Up and Coming
Wounded Angels and
Black Hell Drowning
Wounded Angels is still garnishing new reviews. I am very pleased to share the latest one with you here. As I mentioned earlier, I intend to finish Black Hell Drowning, at its own pace rather than rushing to finish it in order to get the "next book" published. I also said that I would share it with you as I wrote it, so I have included the draft of the first chapter below. I welcome your comments.

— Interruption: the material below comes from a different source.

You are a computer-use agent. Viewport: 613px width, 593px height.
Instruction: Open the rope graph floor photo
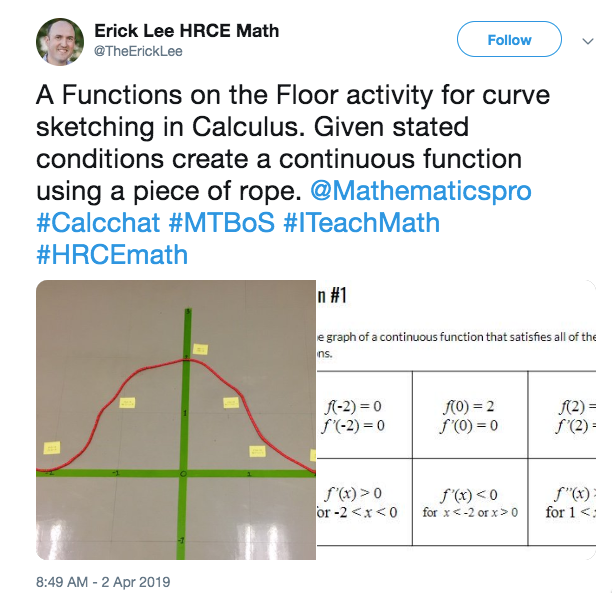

The Latest Wounded Angels ReviewReview by Kellinewton42 -- Wounded Angels by Chuck Miceli
4 out of 4 stars
Wounded Angels-Sometimes the Only Way to Heal a Broken Heart is Through a Wounded Soul, is a gripping story that takes us on a journey through the life of Maureen Bowers. Told from Maureen’s point of view, the story is organized into five parts, each covering a time in her life with an emphasis on particular relationships that were integral during that time. The story begins in 1937, when a 14 year old Maureen experiences the unexpected and tragic loss of her father, leaving Maureen, her mother, and her brother, to pick up the pieces. This horrific experience leaves her with the fear of being left alone and abandoned, one that would reemerge several more times throughout her life. When she meets Frank Russo, a handsome young skating instructor, Maureen’s life changes forever. It doesn’t take long for the two of them to fall in love and start to dream about their future. Throughout their 52 years of marriage, Frank and Maureen would share the many blessings of a true and enduring love, the joys and challenges of raising two wonderful daughters, and the adventures of deep friendships. With the good would also come many hardships, such as separation during World War II, emotional baggage that can result from the atrocities of war, and more loss and sadness along the way. Though Frank is a huge part of her story, Maureen and Frank’s love is not the only relationship told about in the book. Maureen shares a close bond with her daughters and she also becomes unlikely friends with an eccentric and adventurous woman named Doris Cantrell. All of these people are important and instrumental in helping Maureen work through her fear of abandonment, feelings of guilt, and even depression.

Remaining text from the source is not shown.